### WORK ORDER
After locating the line that contains "The height and width of the screenshot is (434, 550).", give that line and all the rest through the end of the entries again exactly, leaving the pictures out.

### EXTRACTED RECORDS
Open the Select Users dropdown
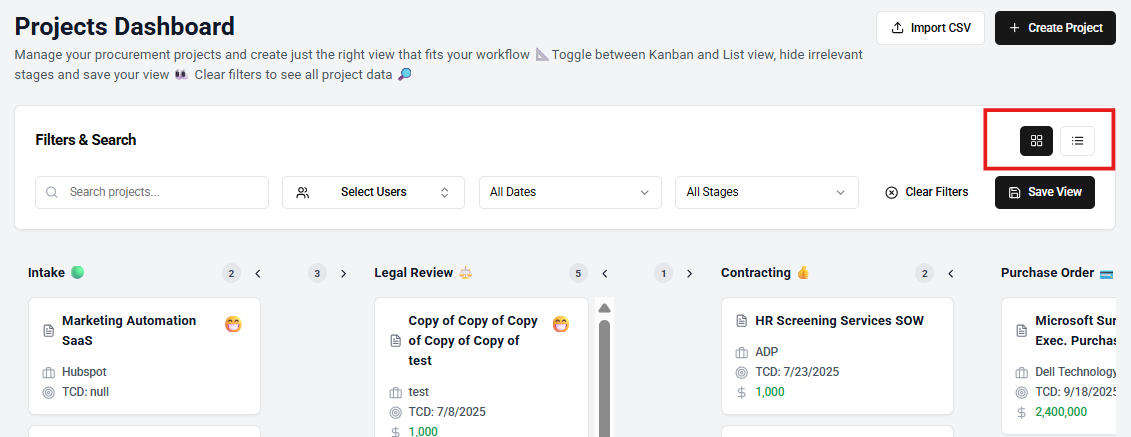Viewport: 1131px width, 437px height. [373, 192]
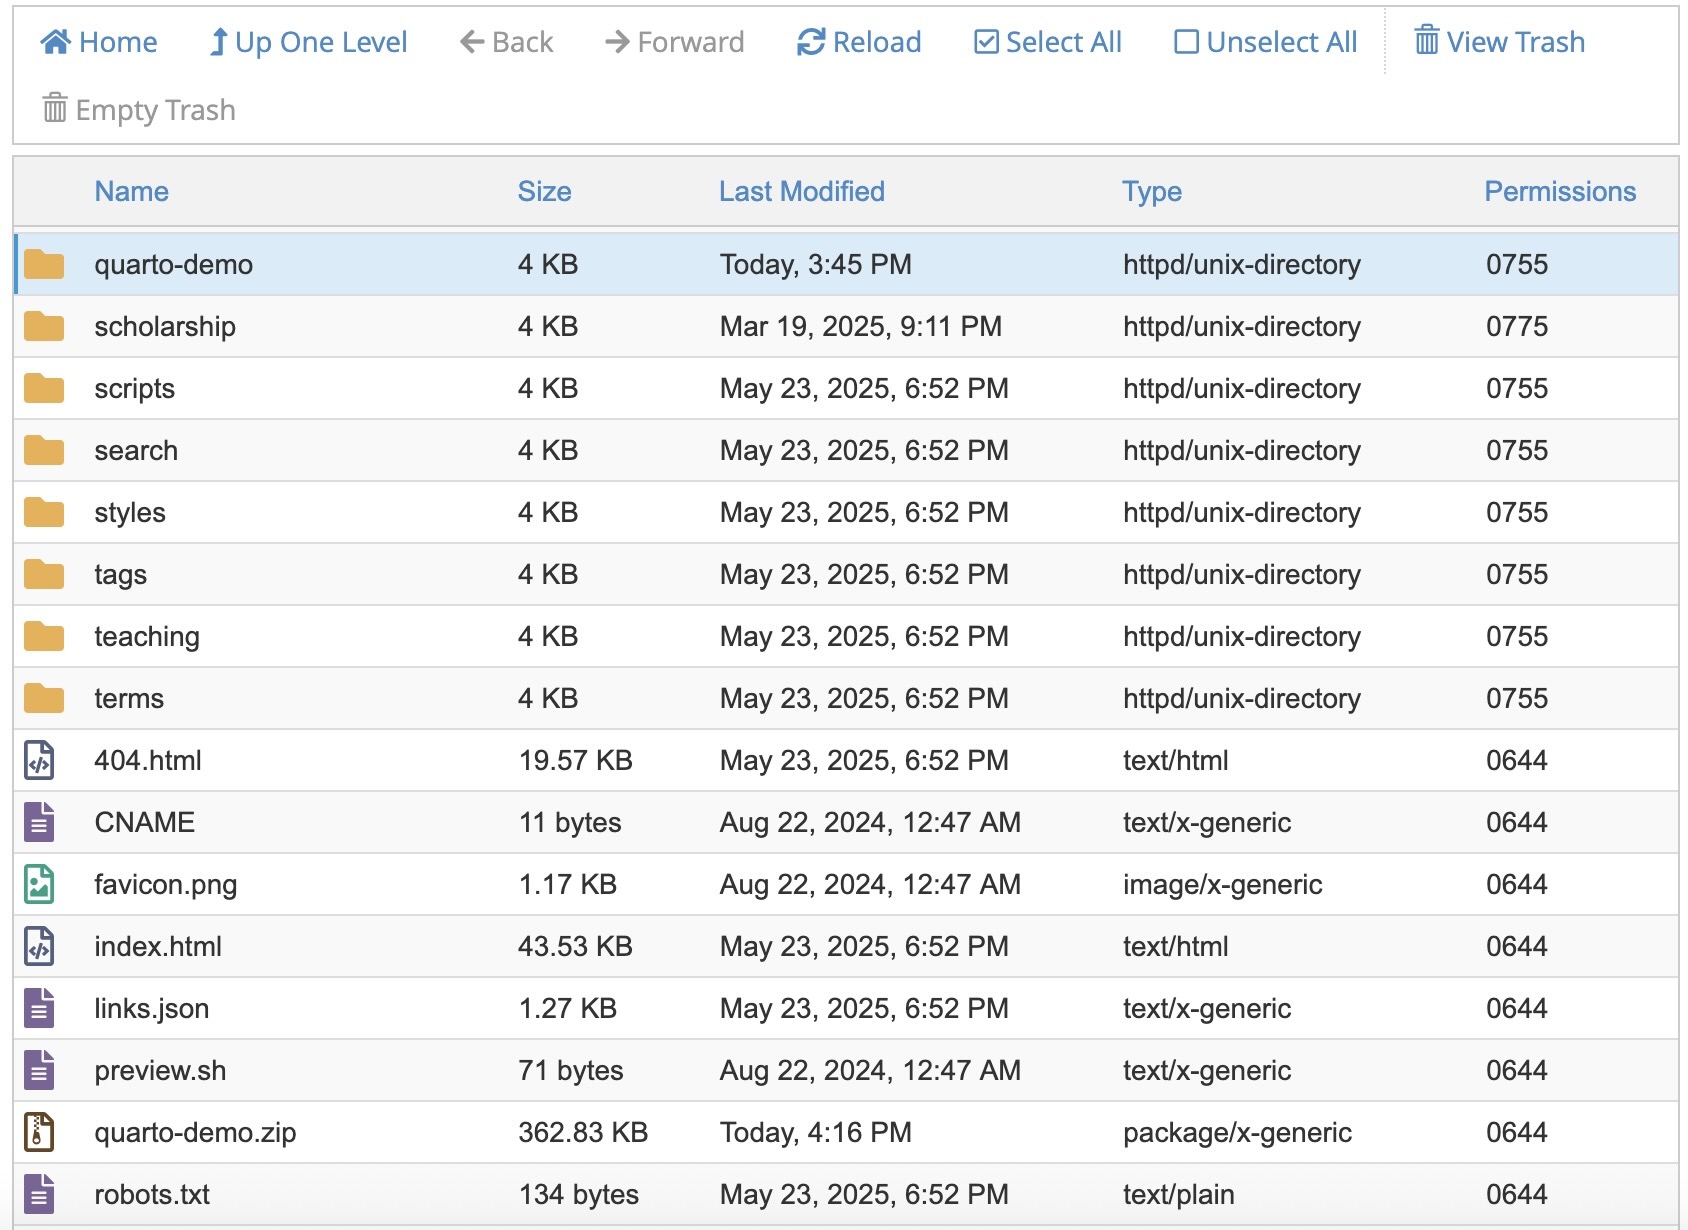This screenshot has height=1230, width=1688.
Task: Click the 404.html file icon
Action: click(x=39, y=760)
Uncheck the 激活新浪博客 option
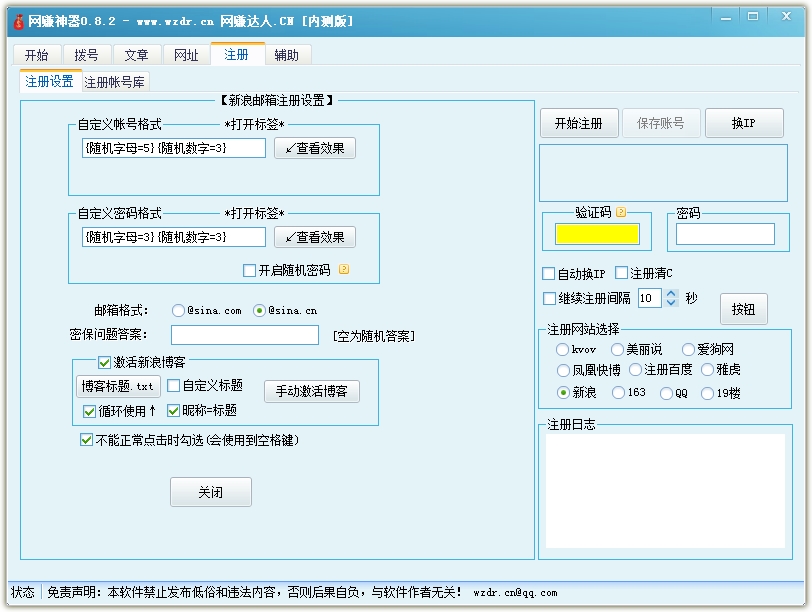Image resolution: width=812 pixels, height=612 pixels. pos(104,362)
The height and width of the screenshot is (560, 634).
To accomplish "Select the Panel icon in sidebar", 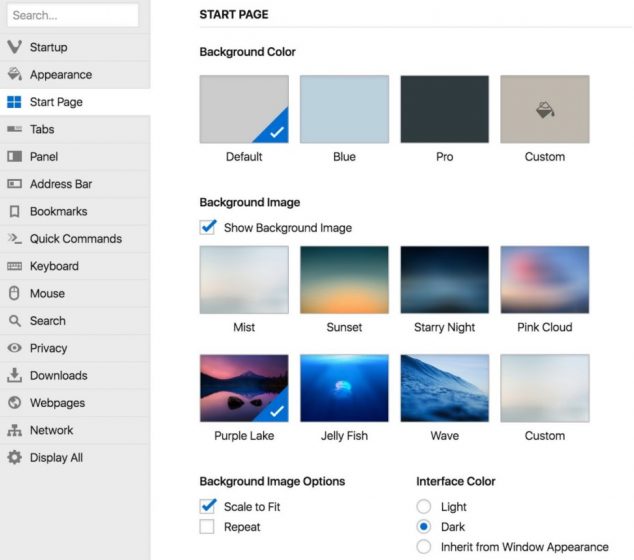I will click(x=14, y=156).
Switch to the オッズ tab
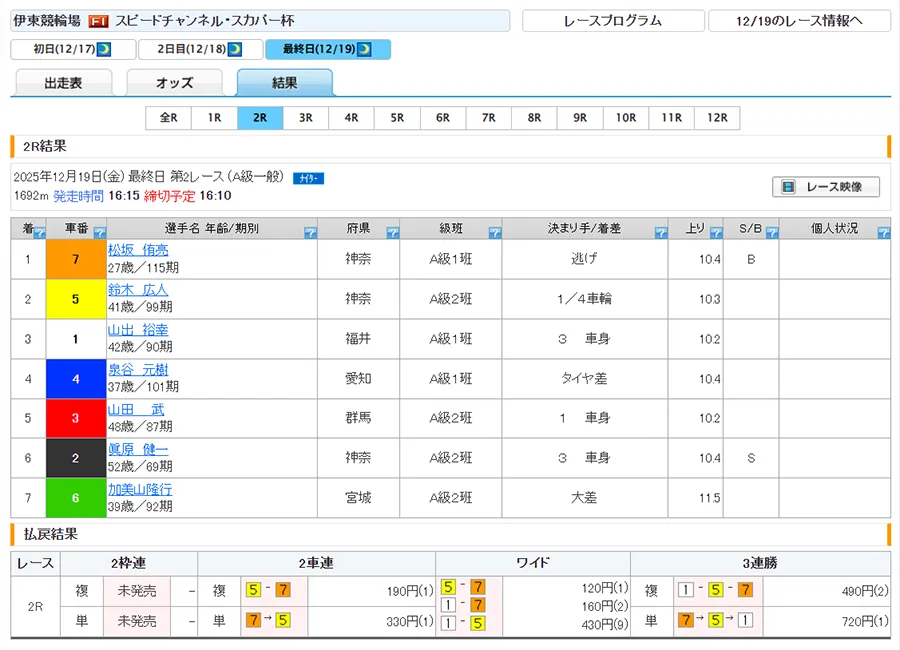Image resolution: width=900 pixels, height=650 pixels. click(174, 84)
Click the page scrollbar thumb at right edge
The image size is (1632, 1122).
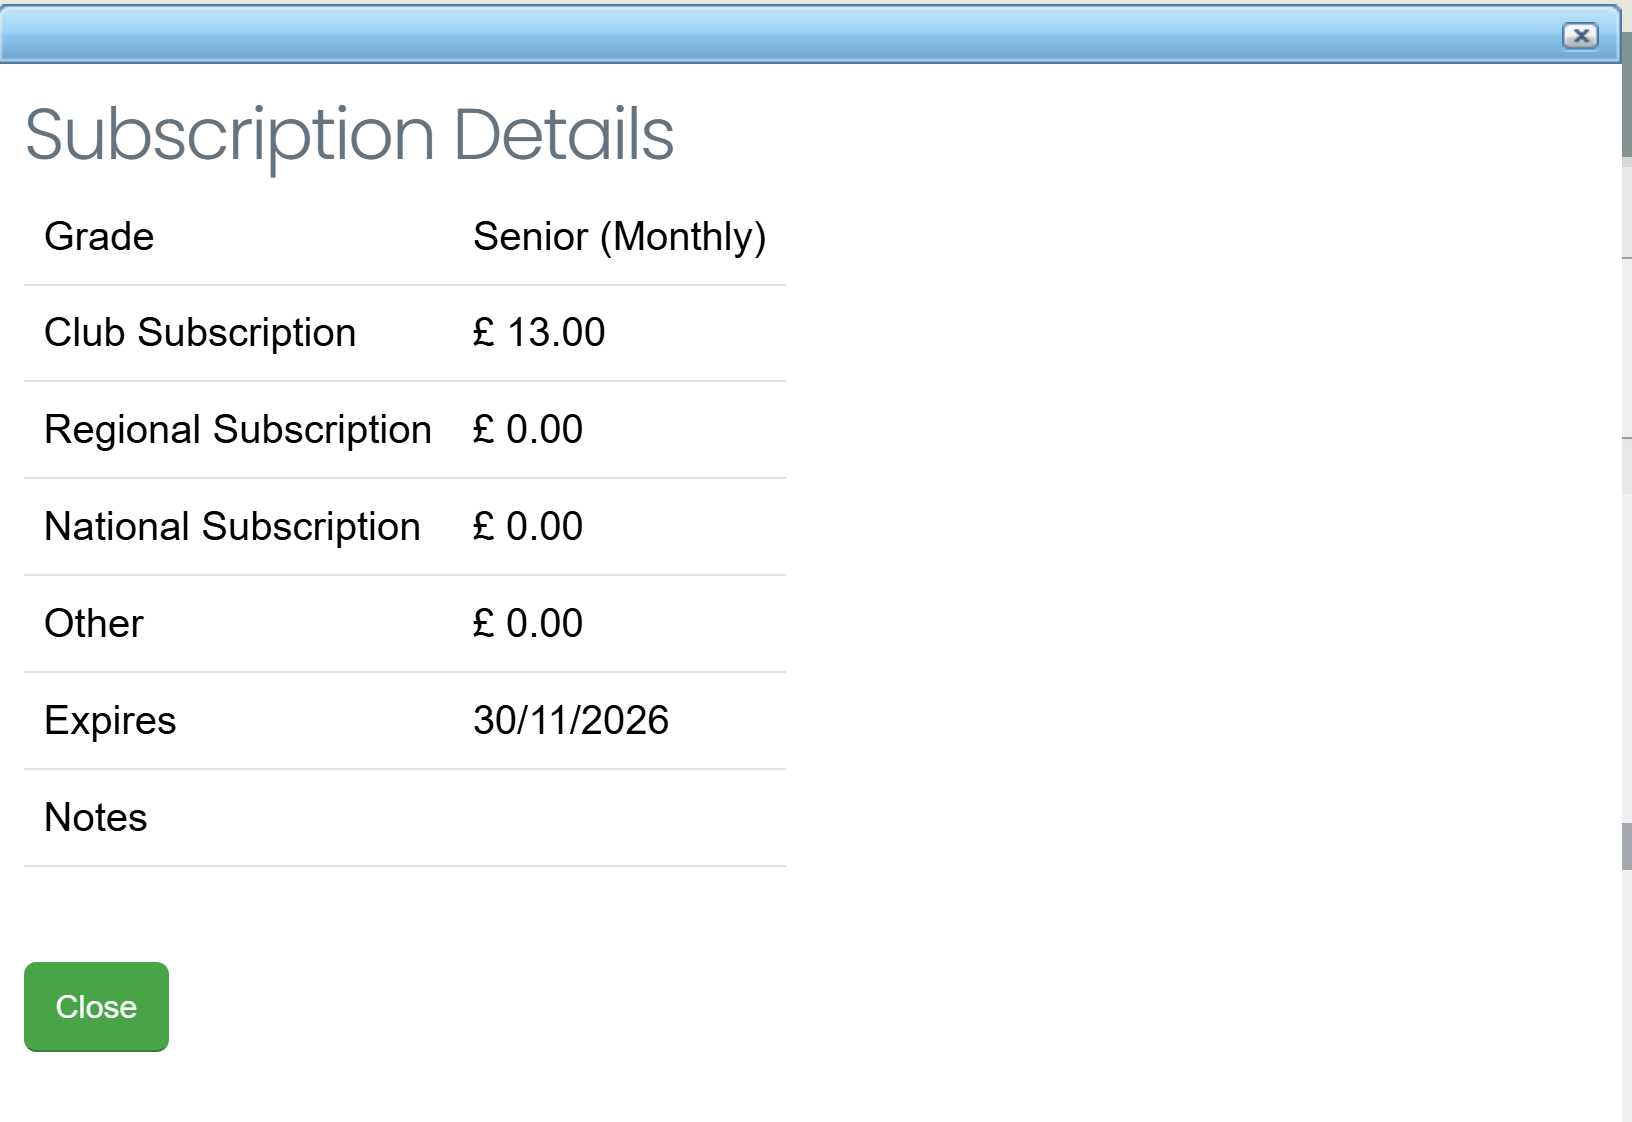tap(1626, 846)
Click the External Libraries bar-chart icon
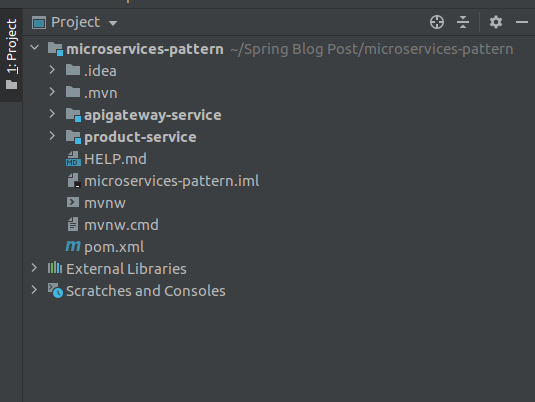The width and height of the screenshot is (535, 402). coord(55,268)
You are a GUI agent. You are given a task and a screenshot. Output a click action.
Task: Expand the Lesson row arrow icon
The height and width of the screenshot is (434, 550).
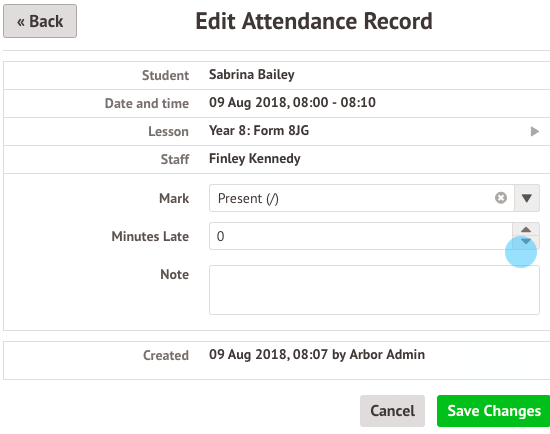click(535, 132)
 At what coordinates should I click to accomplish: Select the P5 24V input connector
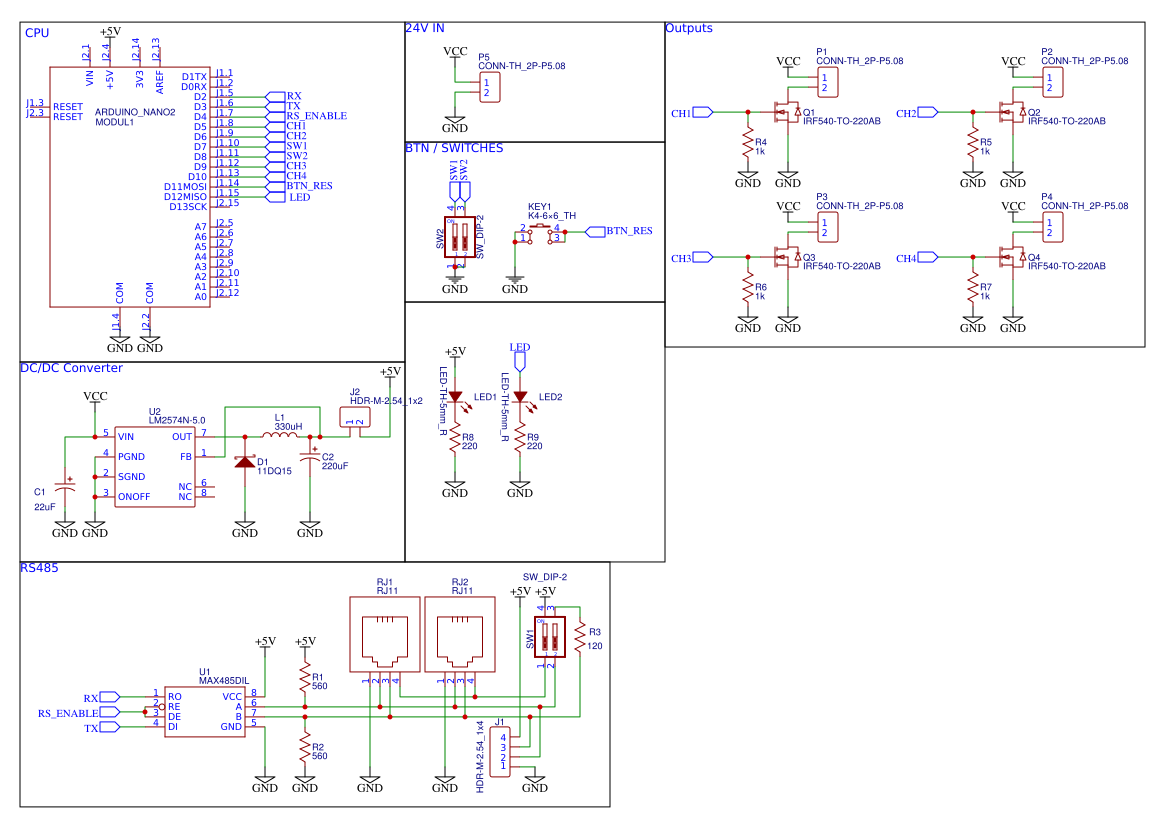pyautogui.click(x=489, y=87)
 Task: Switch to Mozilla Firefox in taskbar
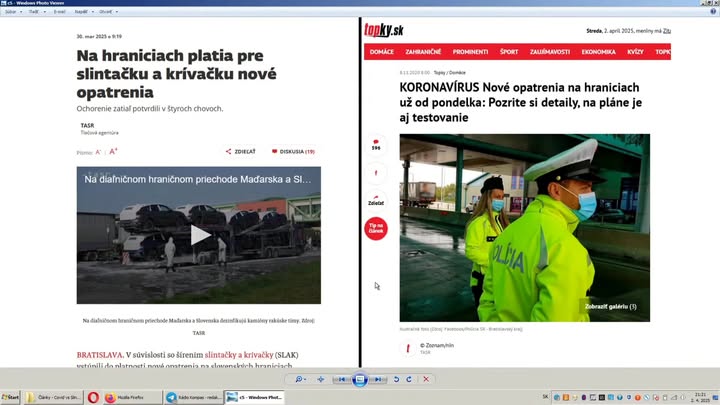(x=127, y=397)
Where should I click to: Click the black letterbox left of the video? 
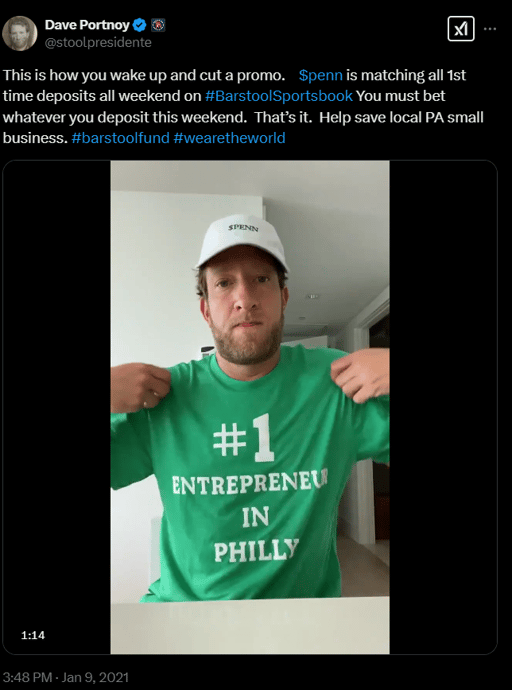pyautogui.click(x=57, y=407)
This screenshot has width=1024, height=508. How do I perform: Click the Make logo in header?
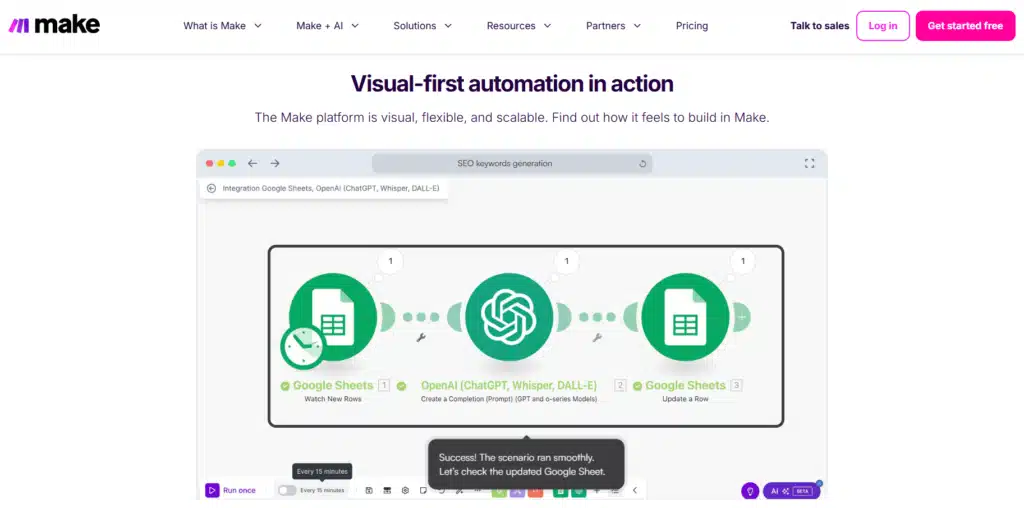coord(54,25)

### SOLUTION
The height and width of the screenshot is (434, 550).
click(535, 132)
 At what coordinates should I click to accomplish: Select the P5 24V input connector
pyautogui.click(x=489, y=87)
 Task: Switch to Mozilla Firefox in taskbar
(x=127, y=397)
Where should I click to: Click the black letterbox left of the video? 
pyautogui.click(x=57, y=407)
This screenshot has width=1024, height=508. How do I perform: Click the Make logo in header?
coord(54,25)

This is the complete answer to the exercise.